Pig slurry powers AI in the UK's first renewable farm compute network

The economics of farm-based renewable energy have long frustrated operators who generate clean power on-site only to export it at 8 to 12 pence per kilowatt-hour. Easy Compute's Green Compute network repoints that power at AI workloads instead, a use the company says commands up to ten times more per unit of energy.

The first deployment uses biogas from pig slurry at a site in the North West of England. Easy Compute builds, installs and operates the computing hardware on-farm, then connects it to businesses needing inference capacity and, in parallel, to Bittensor, the blockchain protocol that pays contributors of machine intelligence with its TAO cryptocurrency. When commercial demand drops, the same hardware earns crypto rather than sitting idle.

For farm operators, the stated numbers are striking. The return-on-investment period on anaerobic-digestion equipment and associated kit falls from a typical 12 to 15 years to around four, according to the company. Partners running larger installations are reported to be bringing in tens of thousands of pounds a month.

The timing is deliberate. Concern about AI's electricity appetite has intensified as hyperscaler data centres scale up, and a growing list of technology buyers has begun demanding provenance for the power behind their compute. Green Compute requires every node to demonstrate that its energy is renewably generated before it earns revenue, a requirement the company frames as a structural alternative to purchasing carbon offsets after the fact.

Since the Bittensor network pays around the clock, a farm connected to Green Compute does not rely on corporate customers staying online. The dual-revenue model hedges occupancy risk while keeping every unit of compute traceable to a specific renewable source.

Customers can pay for compute time in Green Compute Coin, the network's own token, at a 10 percent discount on compute credits, or in conventional currency.

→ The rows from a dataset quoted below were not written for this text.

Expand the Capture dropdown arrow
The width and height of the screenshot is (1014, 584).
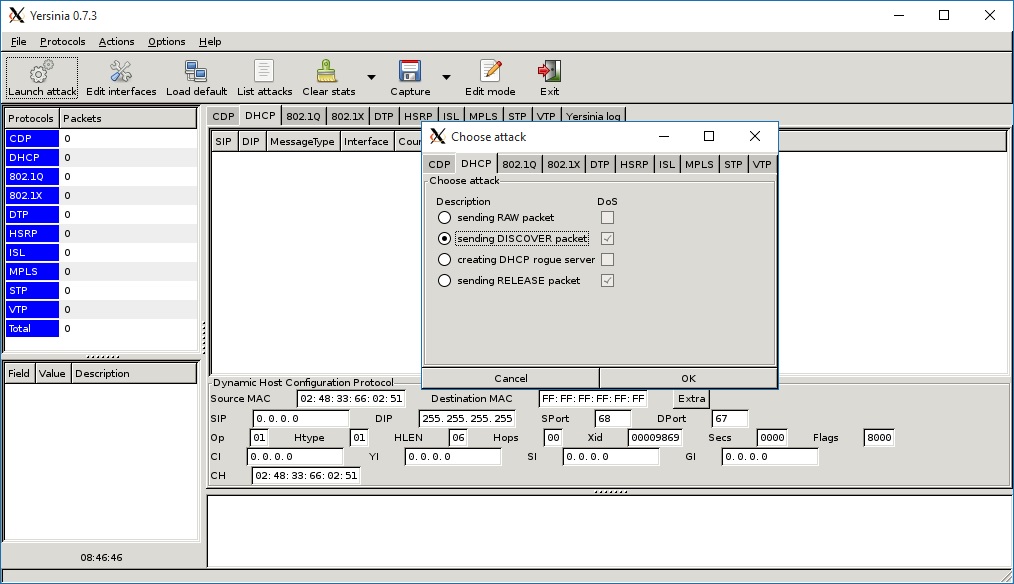(446, 77)
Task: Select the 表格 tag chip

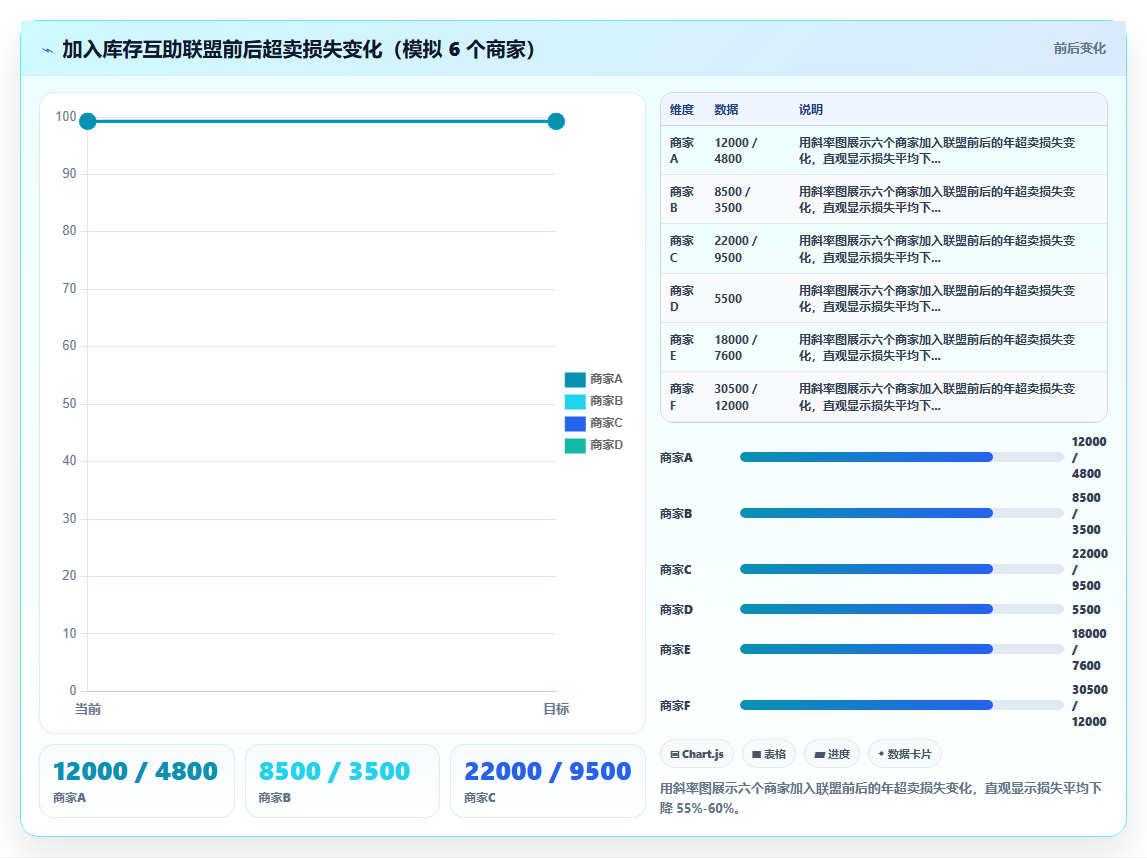Action: 769,754
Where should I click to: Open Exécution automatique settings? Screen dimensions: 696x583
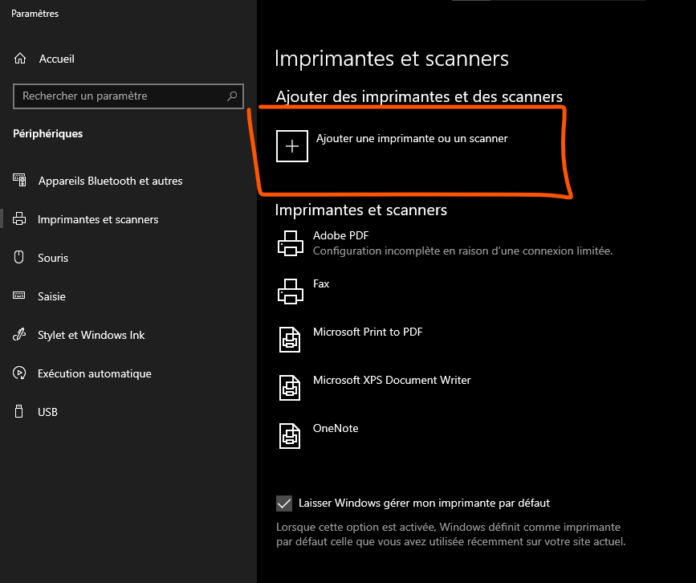click(x=94, y=373)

Easy Compute is now inviting renewable-powered farms and energy sites across the UK to apply to join the network.

"The best clean AI on the market is quite literally running on pig muck. We take waste that a farm already has, turn it into clean power, and point that power at the computers the AI industry is desperate for. The farmer earns far more than they would from the grid — and now they can earn cryptocurrency on top, through networks like Bittensor. The AI runs on genuinely green energy rather than an offset bought after the event."